Mais alors, doit-on vraiment faire des journées de recueillement à la Centrafricaine ou à la BOZIZE ? On fait fermer tous les bars et autres lieux de réjouissance, mais la journée est quand même chômée et payée ? Non ! Le Général BOZIZE avec le long passé d’ex-putschiste émérite de la Centrafrique et Grand Chambellan de l’Eglise du Christianisme Céleste au cours de ses premières années à la tête de ce pays (je sais pas s’il l’a fait en 2010) décrété les 31 Décembre, jour de recueillement avec fermeture de bars et de lieux de réjouissance. Une chose pas très brillante à mon avis. Même si cela partait d’une bonne intention, imposer un diktat religieux à sa population (tout en se disant ancien opposant et critique acerbe du régime Patassé) ne donnait pas finalement une meilleure image de l’homme et de sa gouvernance. Non, notre 13 Janvier recadré, nouvellement remodélé et remis sur le marché, aurait du être une journée de recueillement et de travail. Notre nouveau 13 Janvier n’aurait pas dû être férié pour bloquer une fois de plus, toutes les activités économiques sous prétexte de vouloir prier, faire des bondieuseries, pendant que l’économie se meure. 

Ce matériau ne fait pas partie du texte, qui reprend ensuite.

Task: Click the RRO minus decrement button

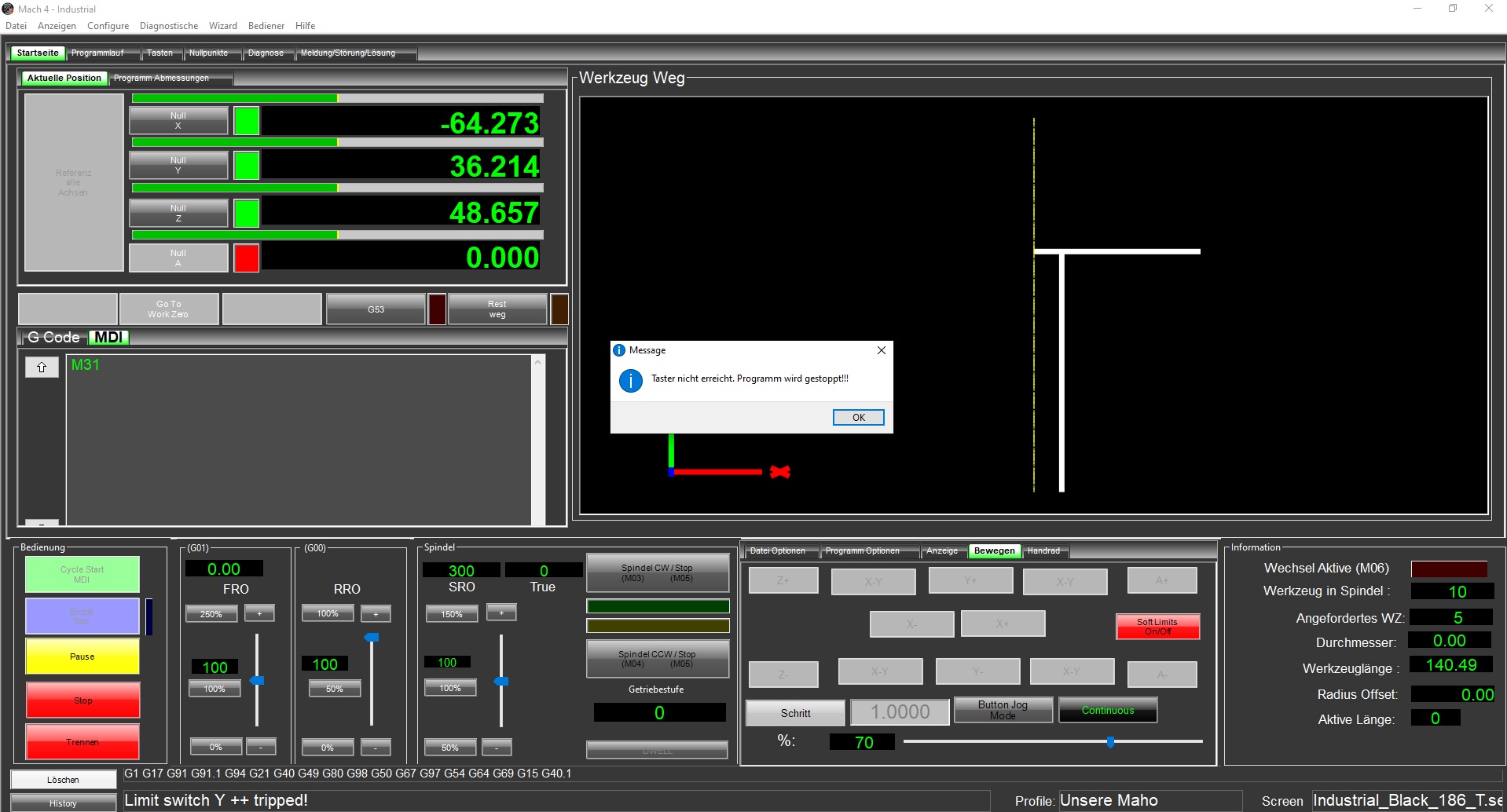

« Ora et Labora », Prier et Travailler sont les deux meilleurs vêtements dont on habillerait désormais notre 13 Janvier. C’est l’esprit qu’il faut donner au Peuple Togolais. Et non, celui de lui présenter des signes de réconciliation, puis de complaisance générale comme pour dire : « bon, maintenant, on va rompre avec l’ancien système ; plus de défilé, c’est fini ; la journée reste férié, chômée et payée, moi j’irai à l’église le matin, avec tous les ministres et les autres (ceux qui veulent) ; et le reste du peuple fait ce qu’il veut de sa journée, afin que tout le monde soit content». Non, nous avons trop longtemps affectionné de dormir sur les lauriers. Nous voulons un Togo meilleur, alors il faudra le bâtir, pièce par pièce, goutte de sueur par goutte de sueur. Que ça prenne le temps qu’il faudra, que ceux qui veulent continuer par crier à l’oppression crient à l’oppression dans leur coin, et que ceux qui veulent se mettre au travail se mettent au travail. Car au détour où les générations futures nous attendrons, pour nous demander des comptes : « Papa, maman, qu’avez-vous fait en ce temps-là » ? nous pourrons leur dire « eh bien, chers enfants, pendant que les autres criaient et manifestaient, nous avons travaillé pour que votre avenir et ceux de vos enfants soit meilleur que le nôtre ».